Need some good resources to learn how to make custom vocab

IneedMrmeeseeks · February 6, 2023, 7:40am

Hi, torch friends.
I am a novice in this nlp things. I want to start with making my own vocab using my data.
The problem is about OOV(out of vocabulary). I really hard to find an answer.
To concrete my question, I use an example. (I may be wrong)

id	tweets
0	sentence 1
1	sentence 2
2	sentence 3

Let’s say I’ve created a vocab with only sentence1 and 2.
what if there are new words in sentence 3?
Then, How can I update my prior vocab?

I would also appreciate it if let me know what tokenizer is best for a torch user and links for studying. (torchtext, gensim, nltk etc.)

J_Johnson · February 6, 2023, 8:14am

It would be unusual to tokenize entire sentences. Usually, tokens represent words, ngrams, characters or sentencepiece. Examples:

Words
[The, brown, fox, jumps, over, the lazy, dog, .]

Ngrams
[th, e, br, own, f, ox, j, ump, s, o, ver, th, e, la, zy, d, og, .]
Results may vary by text, and is determined algorithmically.

Chars
[t, h, e, _, b, …]

Sentencepiece
[The, brown fox, jumps over, the, lazy dog, .]

With that said, I prefer using words or ngrams.

A lot of people make use of pre-trained embeddings/tokenizers. However, if you go this route, just be careful which one you use because most are excessively large and uncurated. For example, GLoVe pretrained (put out by Google) has website links and spam gibberish as part of the encoding set.

I use generate_sp_model() from here:

https://pytorch.org/text/stable/data_functional.html

That creates two files, one which is a .vocab file and has all of the vocab in it, and can be opened and read with utf-8 encoding. Then I use that with build_vocab_from_iterator here:

https://pytorch.org/text/stable/vocab.html

With word tokens, 20,000 words will usually cover 99.5% of all vocab and punctuation.
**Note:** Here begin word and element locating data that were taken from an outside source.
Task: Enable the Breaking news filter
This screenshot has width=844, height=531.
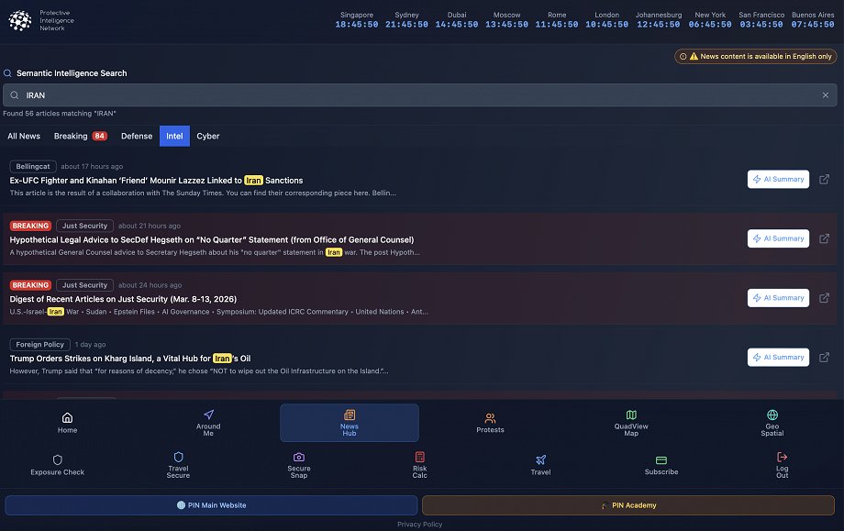Action: 71,136
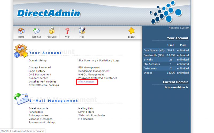Click the Password padlock icon
The width and height of the screenshot is (214, 133).
pos(52,31)
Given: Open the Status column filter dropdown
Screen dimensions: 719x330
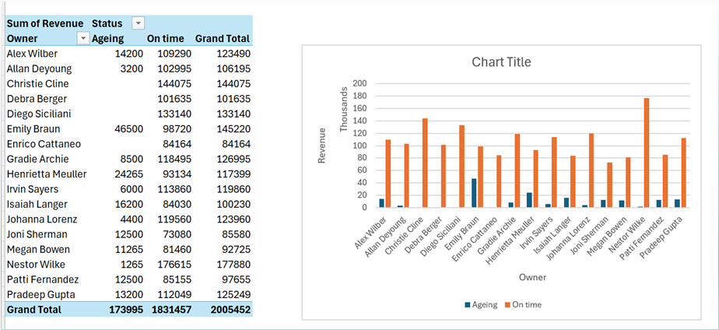Looking at the screenshot, I should (x=138, y=23).
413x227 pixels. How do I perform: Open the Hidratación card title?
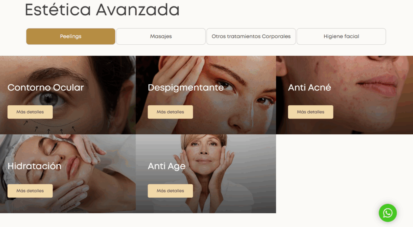[x=34, y=166]
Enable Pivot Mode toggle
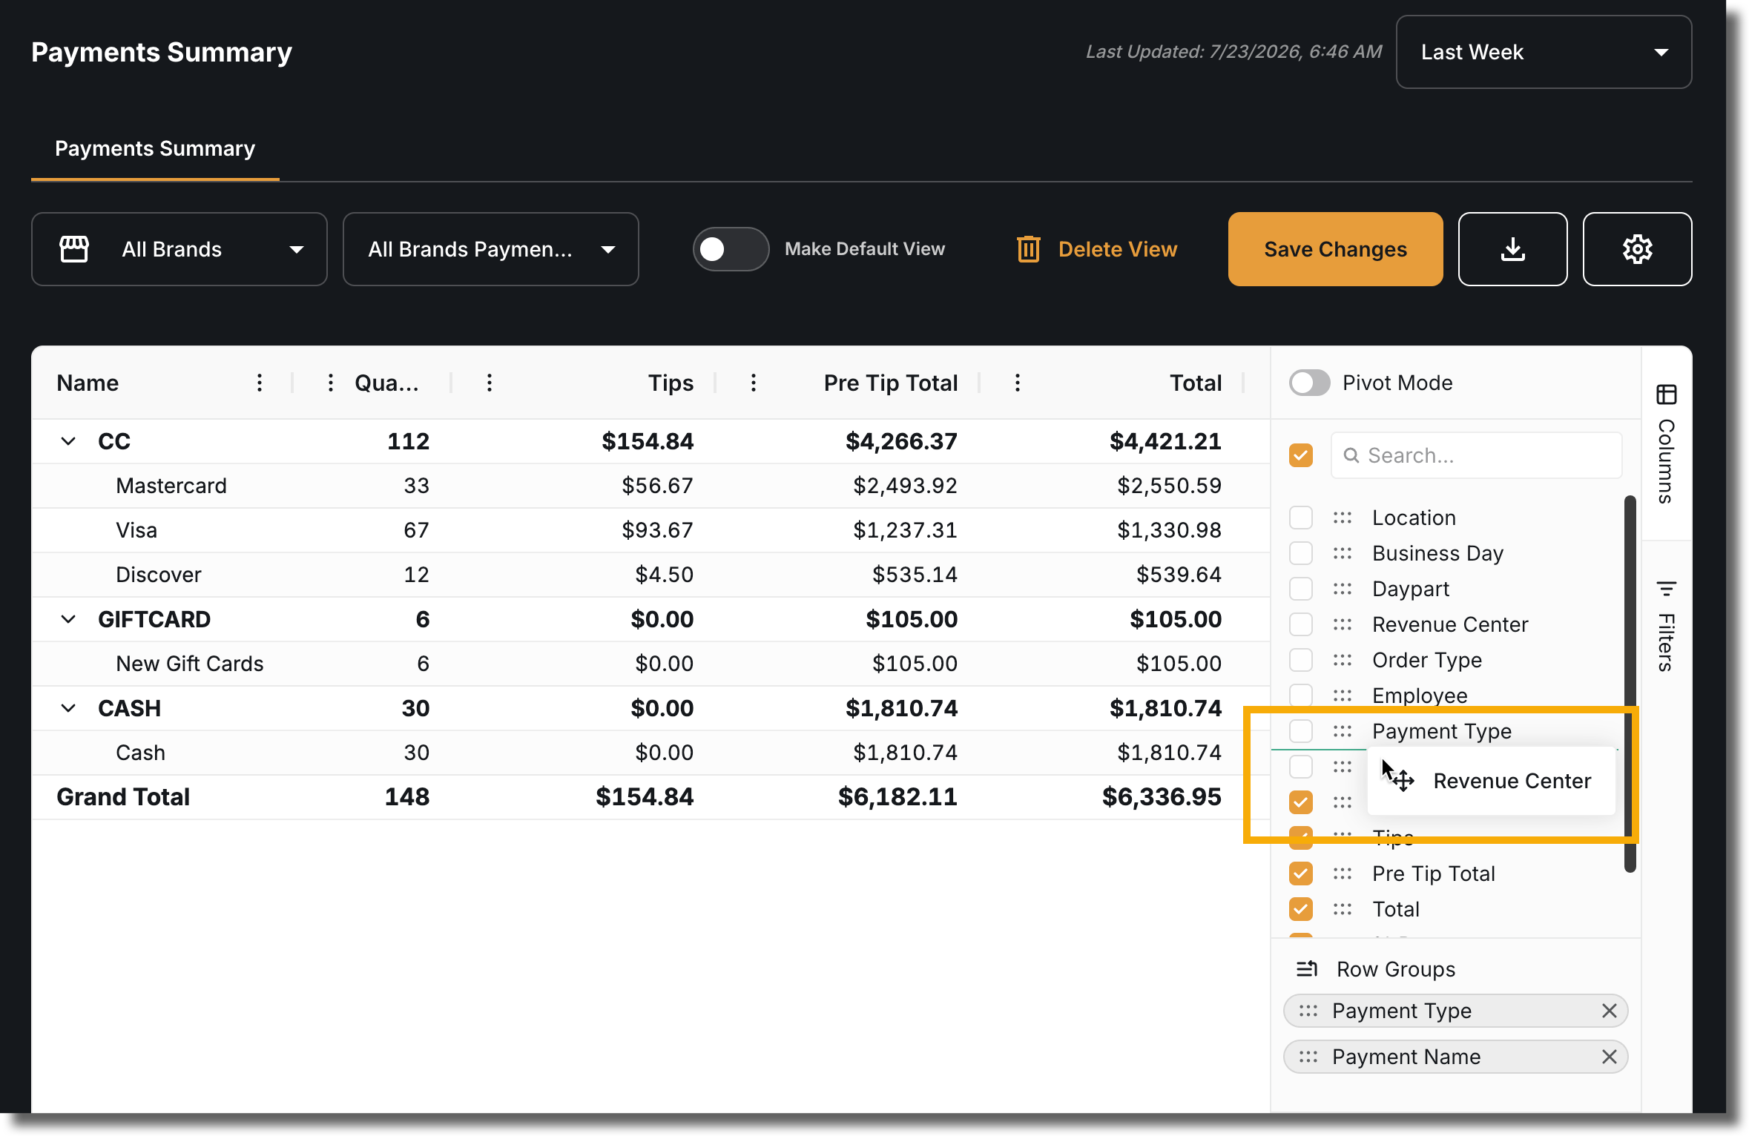This screenshot has width=1749, height=1136. [1309, 383]
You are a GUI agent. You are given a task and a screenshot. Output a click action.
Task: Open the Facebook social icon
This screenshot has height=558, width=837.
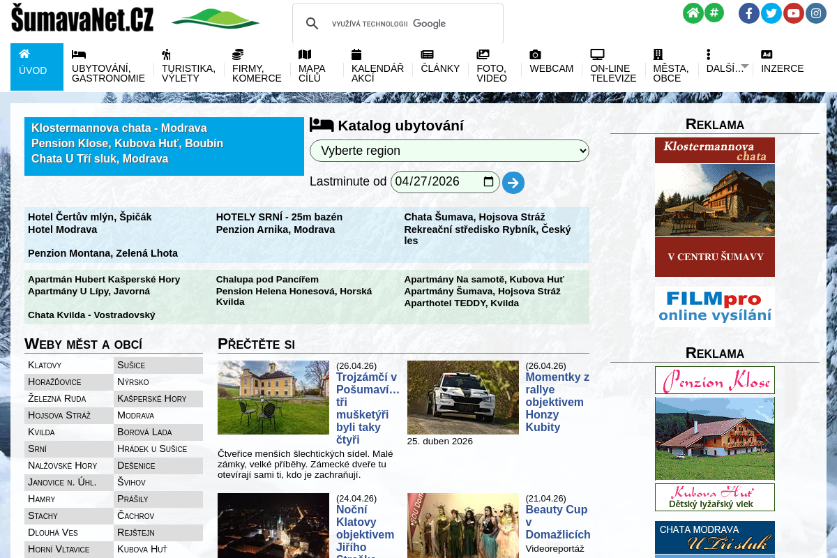(x=749, y=13)
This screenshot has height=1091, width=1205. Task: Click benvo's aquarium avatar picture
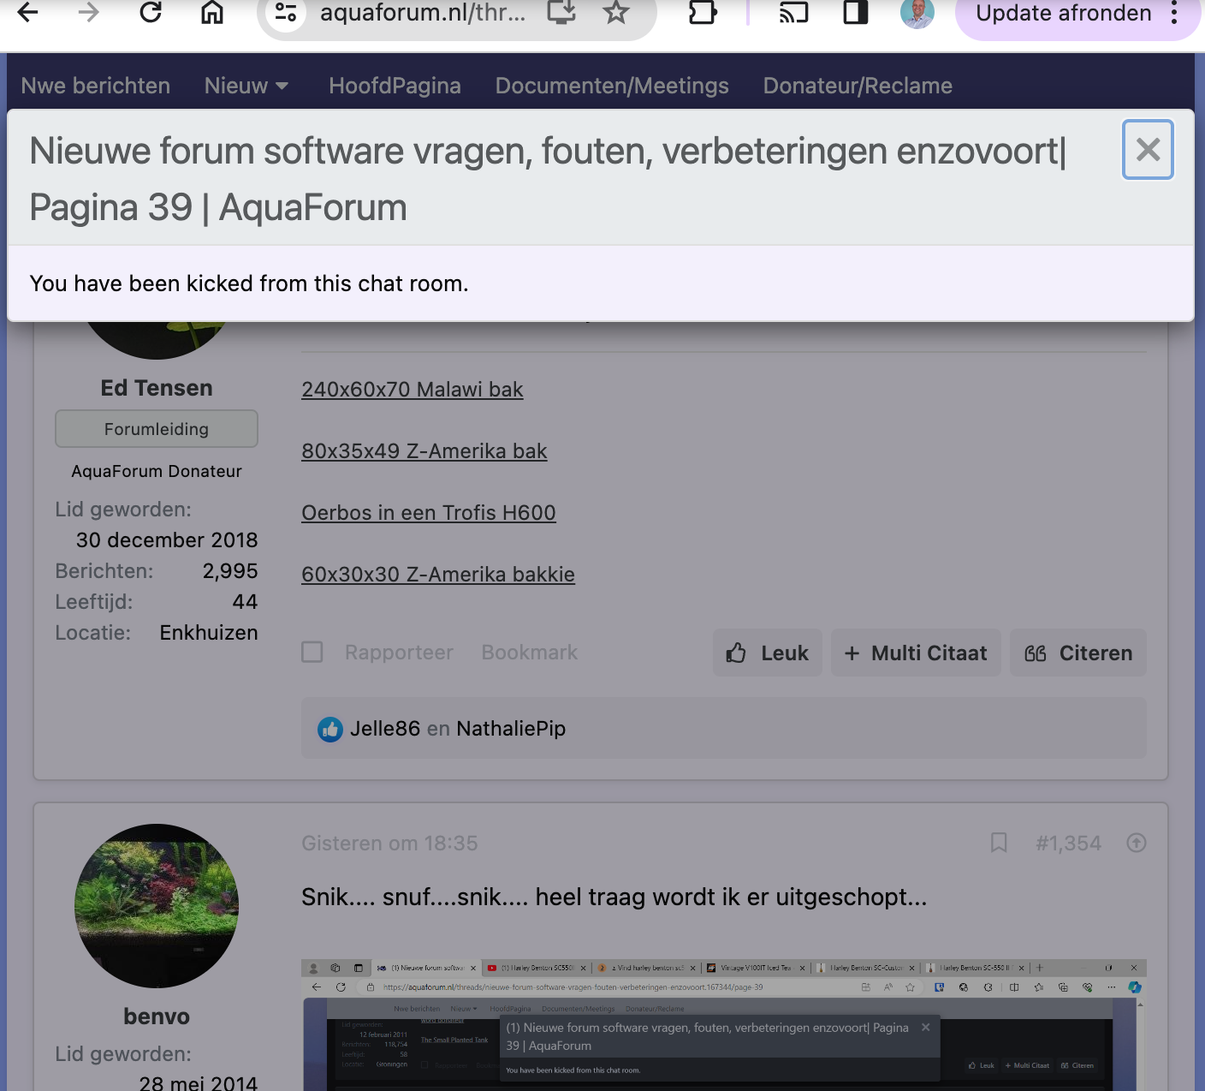(157, 905)
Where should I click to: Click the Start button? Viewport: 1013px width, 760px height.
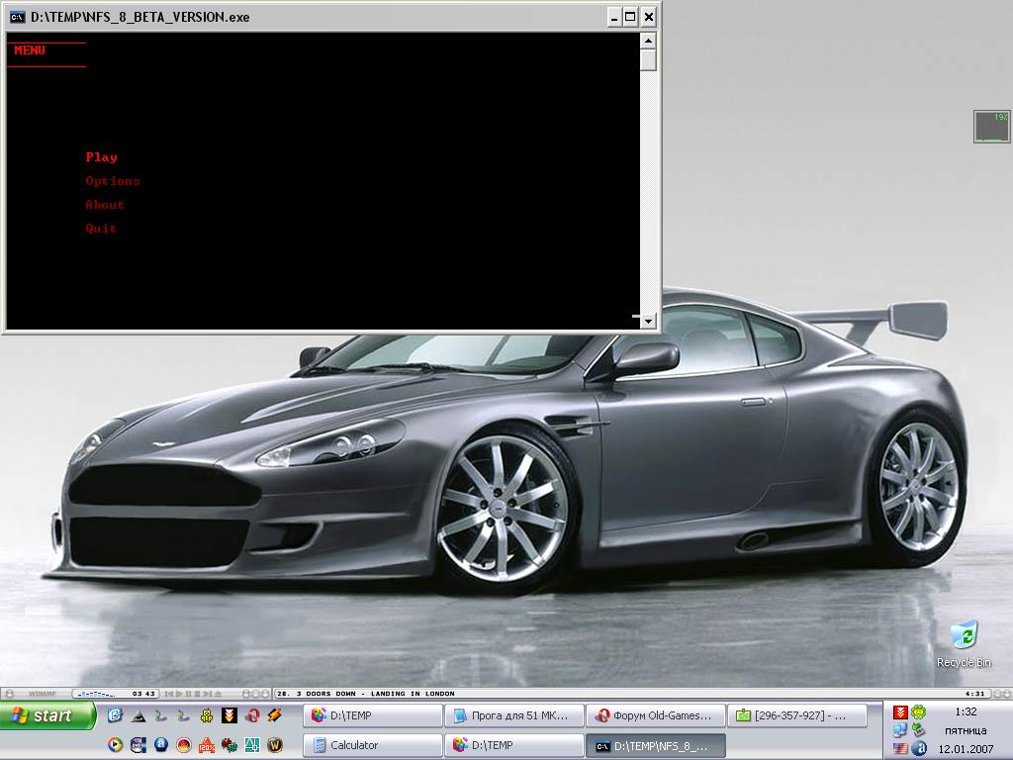(x=48, y=715)
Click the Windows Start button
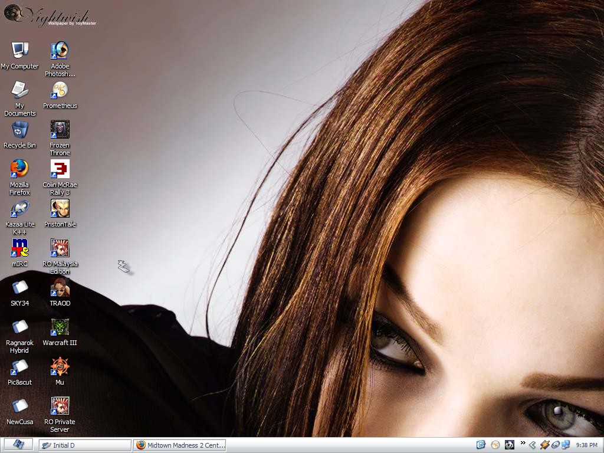Image resolution: width=604 pixels, height=453 pixels. click(x=18, y=445)
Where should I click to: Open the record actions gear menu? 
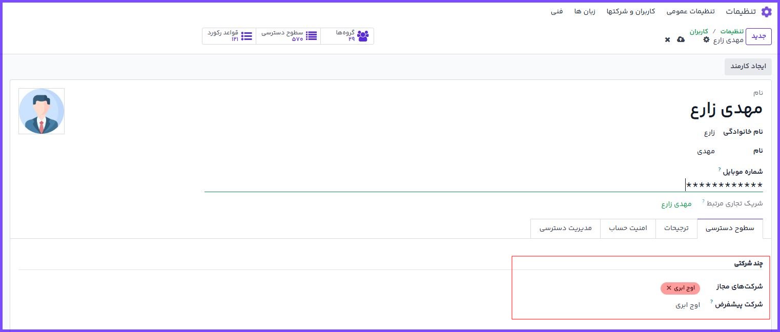click(x=706, y=39)
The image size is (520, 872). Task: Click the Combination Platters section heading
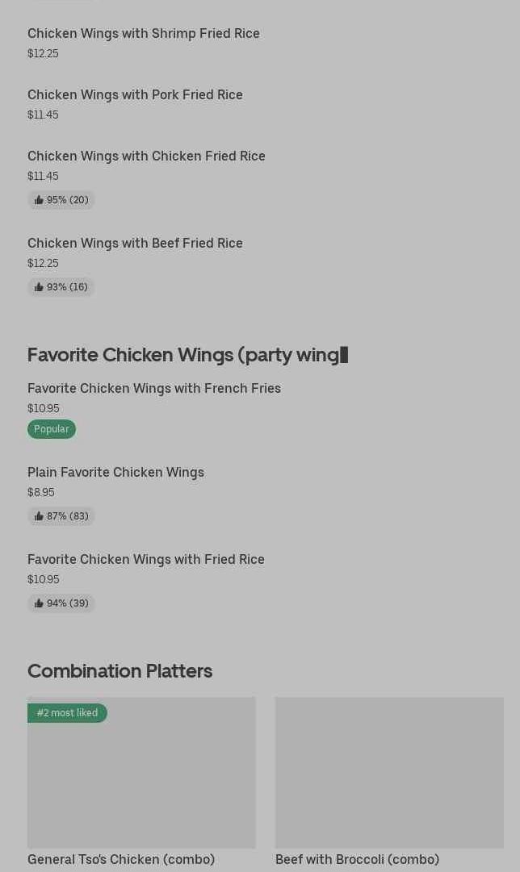click(120, 671)
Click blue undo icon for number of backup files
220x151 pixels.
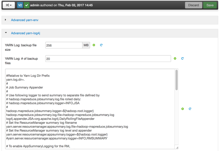(182, 58)
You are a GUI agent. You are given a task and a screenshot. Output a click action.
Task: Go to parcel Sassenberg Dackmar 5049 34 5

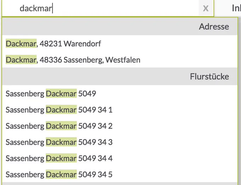coord(120,174)
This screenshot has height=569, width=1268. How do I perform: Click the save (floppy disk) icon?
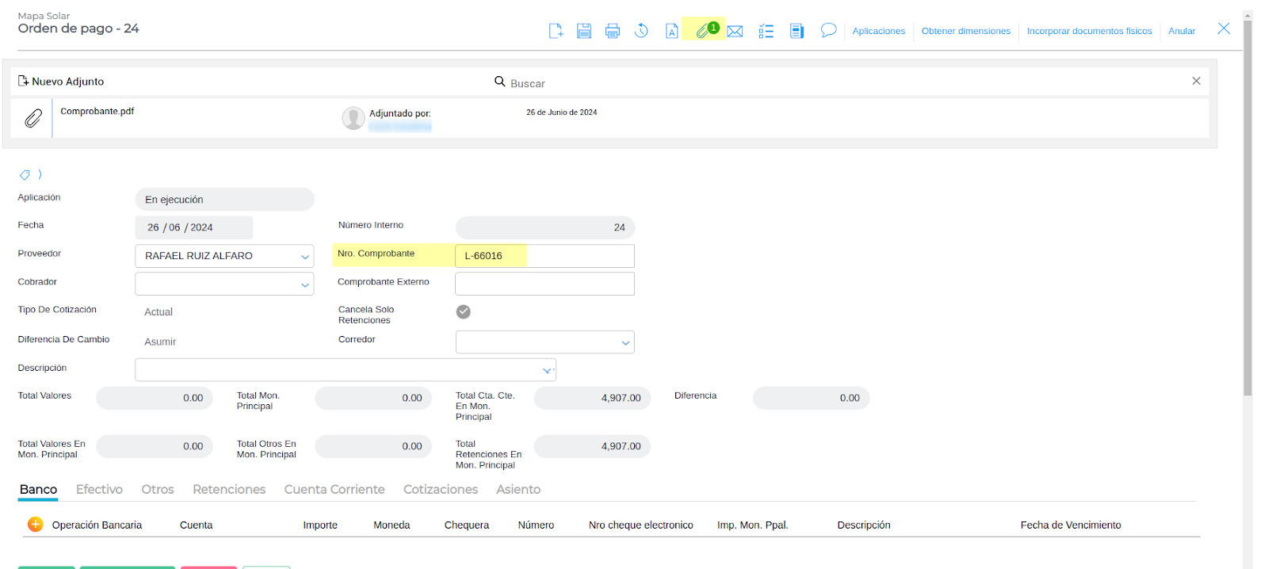pos(584,31)
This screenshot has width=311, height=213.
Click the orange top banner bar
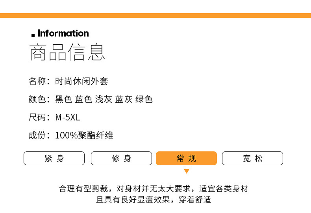tap(156, 15)
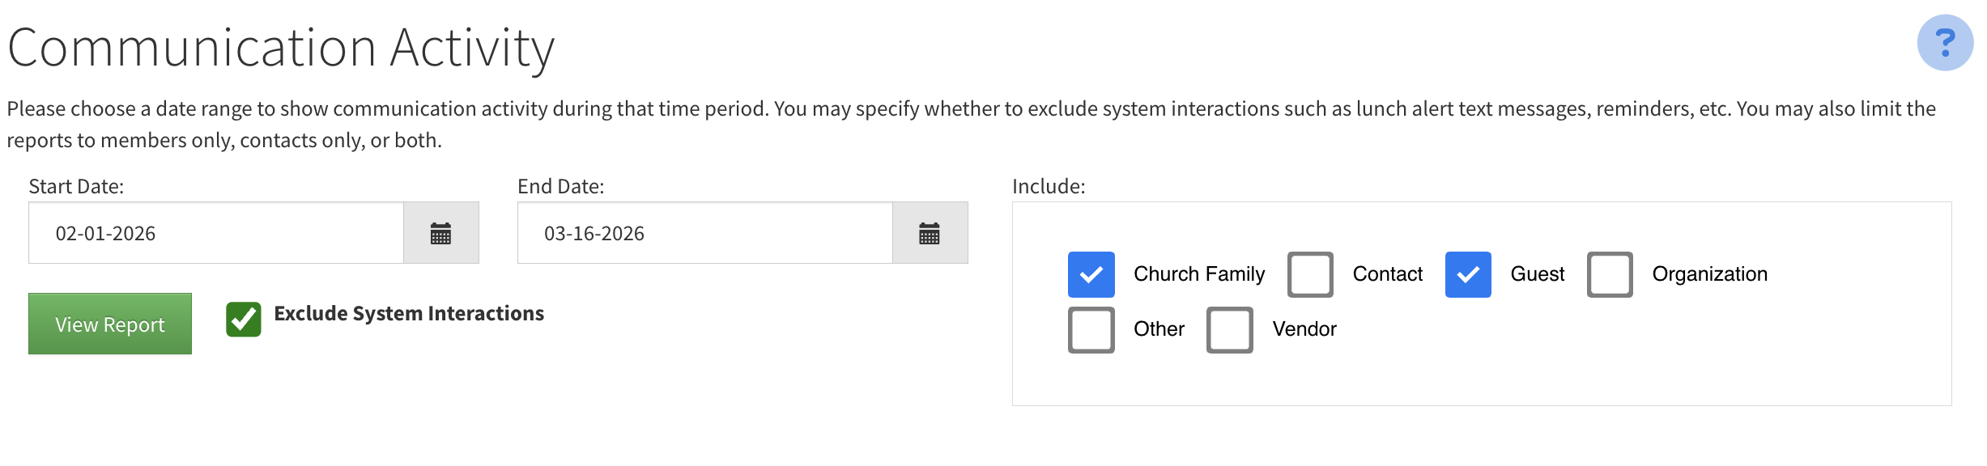Click the "Other" label text
Viewport: 1987px width, 466px height.
pos(1159,330)
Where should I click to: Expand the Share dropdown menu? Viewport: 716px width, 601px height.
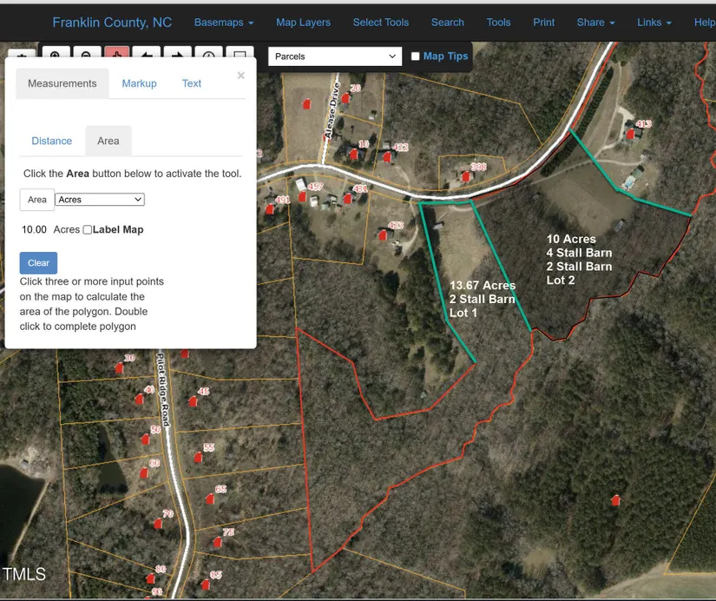[x=595, y=23]
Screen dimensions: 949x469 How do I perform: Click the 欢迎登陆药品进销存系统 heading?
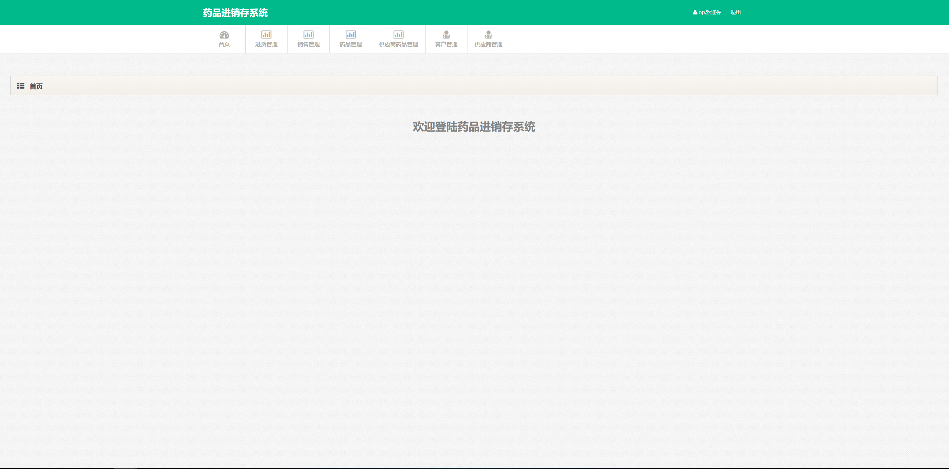[474, 127]
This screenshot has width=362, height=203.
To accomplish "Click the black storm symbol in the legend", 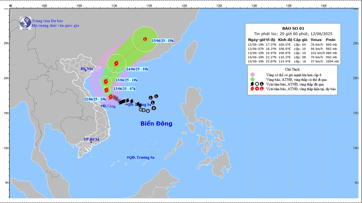I will [x=252, y=84].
With ngrams, you can get more coverage with less.

IneedMrmeeseeks · February 6, 2023, 8:18am

Yes, what I meant was words token in the sentences!!
Thx for the usecases and links!!

vdw · February 7, 2023, 2:18am

When creating a vocabulary from a corpus it’s quite common to add some “special” tokens to that vocabulary. Which special tokens are needed depends on the task, but for example Sequence-to-Sequence models need a special <SOS> (start of sequence) and <EOS> (end of sequence) token – it doesn’t matter what they are called, the tokens just have to be unique.

A very common special token would be something like <UNK> (unknown) to represent any word/token never seen before. This means that when you have a news sentence, and this sentence contains words not in your vocabulary, these unknown words get (internally) replaced by <UNK> which is in your vocabulary.

The problem is not that you cannot extend you vocabulary but a model will be trained on the initial vocabulary. And since, e.g., the embedding layer will depend on the size of the vocabulary, add new words would mean changing this layer.

IneedMrmeeseeks · February 7, 2023, 4:19am

Thx for the reply.
How about making the size of the vocab dynamic?
Like nn.Embedding(len(vocab), embedding_size)

Okay, Let’s say I encounter <UNK> tokens. Next time I want to include those <UNK> tokens as known words.
In other words, is there a way that I can add new words to the initial vocab?
Even if perhaps I have to train embedding all over again

Thx!

J_Johnson · February 7, 2023, 4:30am

The embedding layer is basically just a matrix which is num_tokens by num_embeddings. Suppose you give your embedding layer 100 embedding units, i.e. 100 dimensions on which each word can be assigned meaning(i.e. wet/dry, hot/cold, person/object, etc.). When you send in the number assigned for your word, let’s say the word “the” is 10, then the embedding layer just finds the 10th vector in the matrix and replaces the integer.

You can always append more vectors to your embedding layer. But your model will need to finetune on the new vocabulary.